The palace also contained the royal treasury, the courts of the royal audience, the Viceroy's chapel, the county gaol, the secretary's offices, and some others belonging to the attendants. Each front of the palace was disgraced with mean pedlars' and shoemakers' shops, and close to the principal entrance was a pulperia, common grog shop, for the accommodation, I suppose, of the coachmen, footmen and soldiers on duty. The north and south sides of this building are four hundred and eighty feet long; the others four hundred and ten.
The interior of the archbishop's palace is but small; a flight of steps opposite the entrance leads to a corridor that runs round the court-yard; on the north side are the dining and drawing rooms; on the west, fronting the plasa, are the principal levee rooms; on the south the secretary's offices; and on the east the apartments belonging to the domestics. The principal rooms are neatly fitted up; in some of them the walls are covered with crimson damask, having gilt cornices and mouldings.
The interior of the Sagrario, which may be called the principal parish church, or matrix, is more splendid than rich; the roof is beautifully pannelled, having a cupola in the centre, resting on the four corners formed by the intersection of the cross aisle; it is lofty, and the several altars are splendidly carved, varnished and gilt. Great part of the high altar is cased with silver; the sacrarium is highly finished, and the custodium of gold, richly ornamented with diamonds and other precious stones.

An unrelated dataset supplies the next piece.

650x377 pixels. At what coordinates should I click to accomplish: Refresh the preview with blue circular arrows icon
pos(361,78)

The whole service is costly, both in plate and robes. The baptismal font is in a small chapel on one side; it is large, and covered with a thick casing of pure silver.
The cathedral, like all others, is spoiled by having the choir in the centre, blocking up the view of the high altar, which otherwise would present a most majestic appearance from the centre porch. The walls and floor are of good freestone, and the roof, which is divided into compartments, is most beautifully pannelled and carved; it is upheld by a double row of neat square pillars of stone work, supporting the arches, and corresponding with the buttresses in the walls; all these, on festivals, are covered with Italian crimson velvet hangings, except in Passion Week, when they are clothed with purple ones of the same quality. Both sets are edged with broad gold lace, with a deep gold fringe at the bottom, and festoons with lace and fringe at the top.

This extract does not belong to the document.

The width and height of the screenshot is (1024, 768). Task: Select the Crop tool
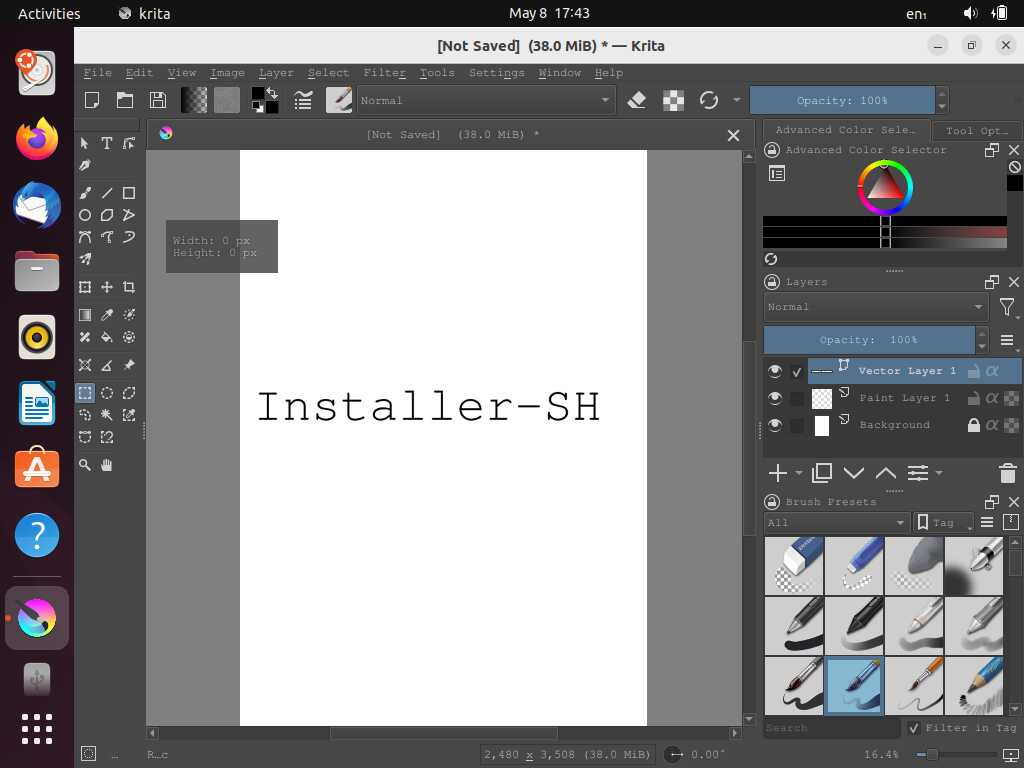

The lateral altars are placed in niches between the buttresses, having ornamented gates before them, which, when opened inwards, form the presbytery. Some of these altars are rich, but none of them handsome. At the back of the high altar is a chapel dedicated to Saint Francisco Xavier, in which there are effigies of two archbishops, in white marble, kneeling before reclinatories. In this chapel was the archbishops' burying vault, which is now closed, and they, in common with all other people, are carried to the pantheon, where the first corpse interred was that of Archbishop La Reguera, being exhumed for the purpose.
The throne, or high altar, has a most magnificent appearance; it is of the Corinthian order, the columns, cornices, mouldings, pedestals, &c. being cased with pure silver; it is also surmounted with a celestial crown of gilt silver; in the centre is the sacrarium, richly ornamented with chased silver work. The custodium is of gold, delicately wrought, and enriched with a profusion of diamonds and other precious stones: from the pedestal to the points of the rays it measures seven feet, and is more than any moderate sized person can lift. The front of the altar table is of embossed silver, very beautiful. On each side of the altar is an ornamented reading desk, where the gospel and epistle are chaunted. From the foot of the presbytery runs on either side to the choir a railing, and the front of the choir is closed by tastefully wrought gilt iron palisades, having two large gates in the centre. The stalls are of carved cedar, and the state chair of curious workmanship; it is considered as a relic, because it was used by Saint Toribio de Mogroviejo, archbishop of Lima, from 1578 to 1606. The choral music is very select, and the two organs finely toned. The pulpit is in the modern taste, highly varnished and gilt.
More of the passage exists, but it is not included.